Work order - Lines with the string "Streaming" must each be copied from the listing.

Exercise data -

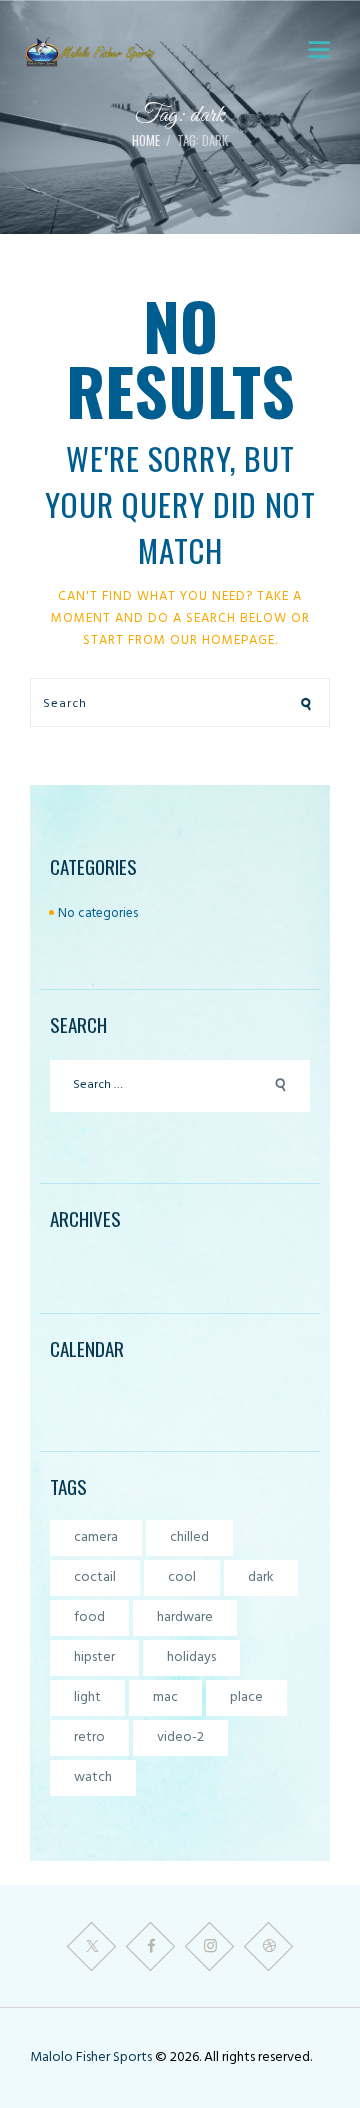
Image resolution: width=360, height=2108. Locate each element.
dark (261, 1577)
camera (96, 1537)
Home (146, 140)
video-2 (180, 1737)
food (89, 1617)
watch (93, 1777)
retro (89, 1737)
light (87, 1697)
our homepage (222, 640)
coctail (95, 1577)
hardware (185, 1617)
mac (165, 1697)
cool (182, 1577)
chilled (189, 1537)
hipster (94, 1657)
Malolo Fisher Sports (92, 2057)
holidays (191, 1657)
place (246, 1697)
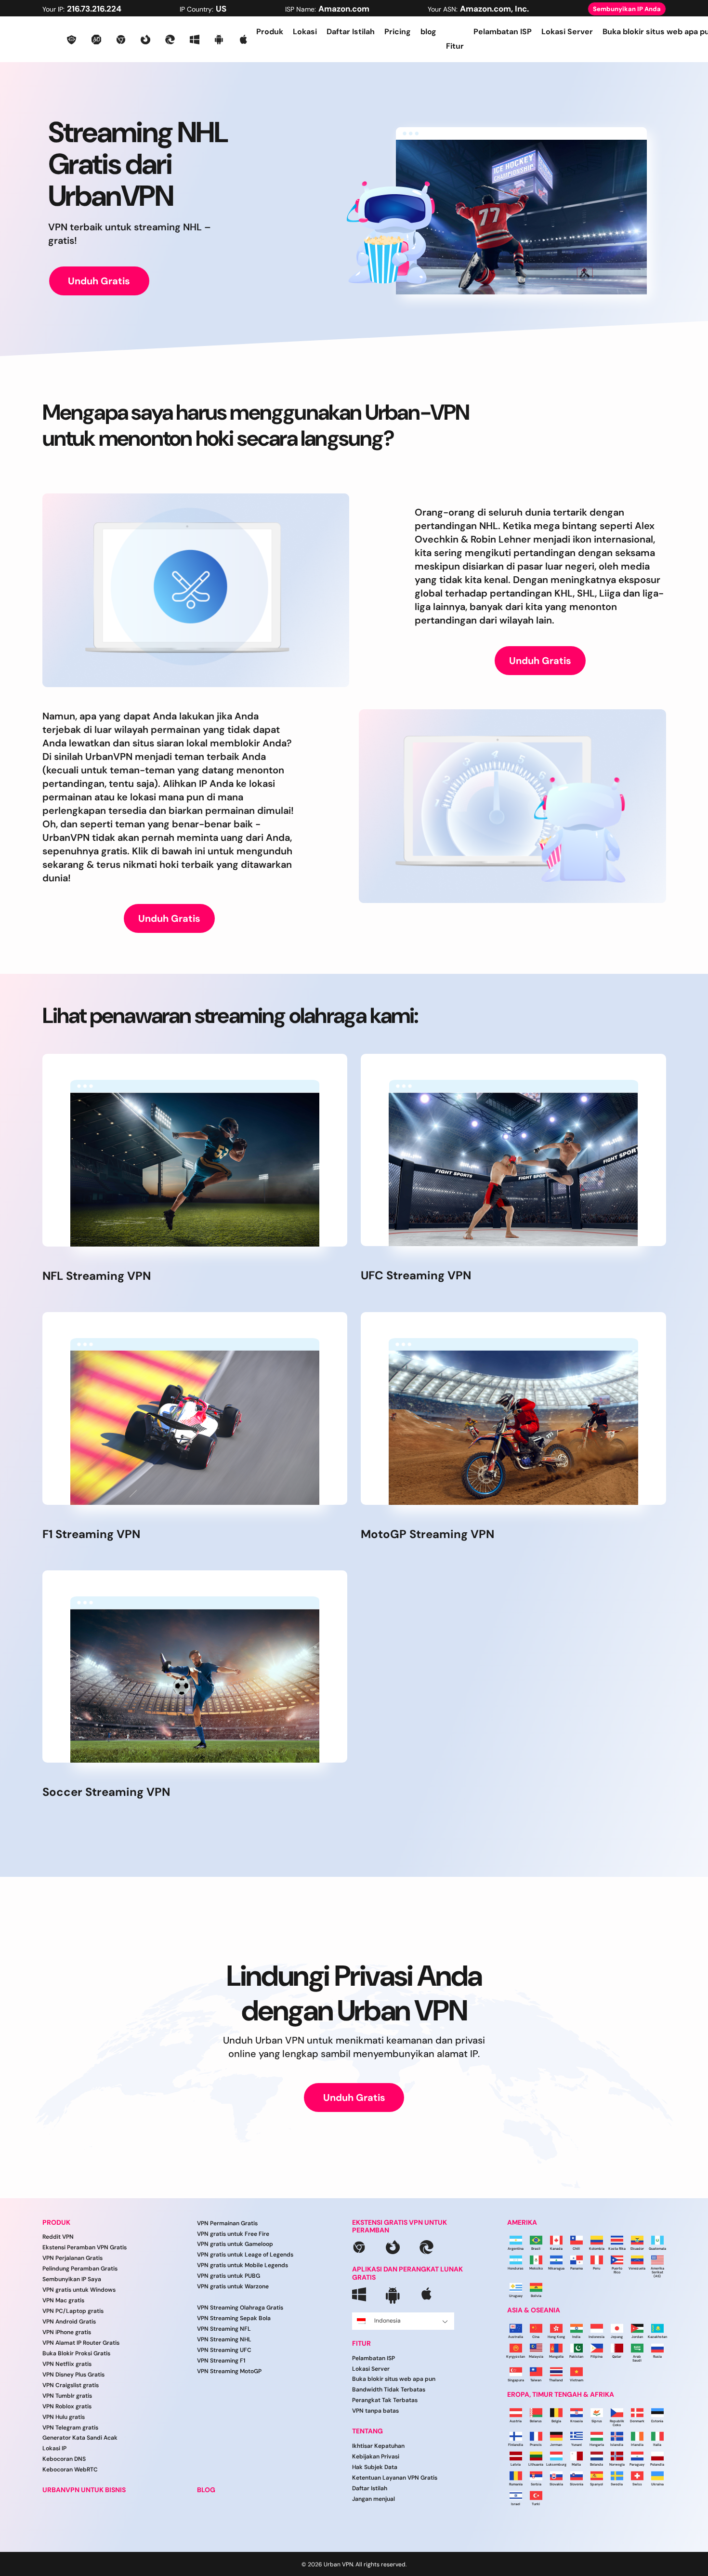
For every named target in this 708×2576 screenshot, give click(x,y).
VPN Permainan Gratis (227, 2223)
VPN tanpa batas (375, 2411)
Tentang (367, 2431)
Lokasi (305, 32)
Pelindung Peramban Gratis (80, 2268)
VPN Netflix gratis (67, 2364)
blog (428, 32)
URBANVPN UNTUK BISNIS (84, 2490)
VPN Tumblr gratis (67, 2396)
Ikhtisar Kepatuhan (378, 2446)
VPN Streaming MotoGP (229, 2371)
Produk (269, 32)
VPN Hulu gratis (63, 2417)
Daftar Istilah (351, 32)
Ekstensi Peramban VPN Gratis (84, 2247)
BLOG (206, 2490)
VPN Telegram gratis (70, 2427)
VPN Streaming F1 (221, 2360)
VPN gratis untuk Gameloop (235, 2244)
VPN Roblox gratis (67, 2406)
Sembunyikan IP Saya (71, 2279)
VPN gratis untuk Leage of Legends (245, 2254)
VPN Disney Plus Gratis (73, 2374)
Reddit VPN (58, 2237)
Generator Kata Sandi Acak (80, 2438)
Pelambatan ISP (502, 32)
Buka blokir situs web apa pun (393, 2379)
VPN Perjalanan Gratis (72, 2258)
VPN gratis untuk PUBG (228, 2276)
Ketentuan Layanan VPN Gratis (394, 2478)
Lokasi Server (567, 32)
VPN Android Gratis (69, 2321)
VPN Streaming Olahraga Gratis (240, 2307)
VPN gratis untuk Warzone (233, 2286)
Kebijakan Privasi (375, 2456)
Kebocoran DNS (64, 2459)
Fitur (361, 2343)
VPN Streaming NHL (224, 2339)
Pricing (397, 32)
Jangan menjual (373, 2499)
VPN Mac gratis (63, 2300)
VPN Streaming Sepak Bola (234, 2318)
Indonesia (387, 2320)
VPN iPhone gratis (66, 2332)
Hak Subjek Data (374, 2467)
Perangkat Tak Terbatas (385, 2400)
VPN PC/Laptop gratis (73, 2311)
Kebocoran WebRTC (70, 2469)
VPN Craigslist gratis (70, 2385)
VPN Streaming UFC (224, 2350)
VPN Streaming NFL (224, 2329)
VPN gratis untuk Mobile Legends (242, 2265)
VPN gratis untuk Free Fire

Result of the exercise -
VPN Streaming MotoGP (229, 2371)
VPN Streaming F1 (221, 2360)
VPN Streaming Olahraga Gratis (240, 2307)
VPN Streaming NHL (224, 2339)
VPN Streaming Sepak Bola (234, 2318)
VPN Streaming UFC (224, 2350)
VPN Streaming NFL (224, 2329)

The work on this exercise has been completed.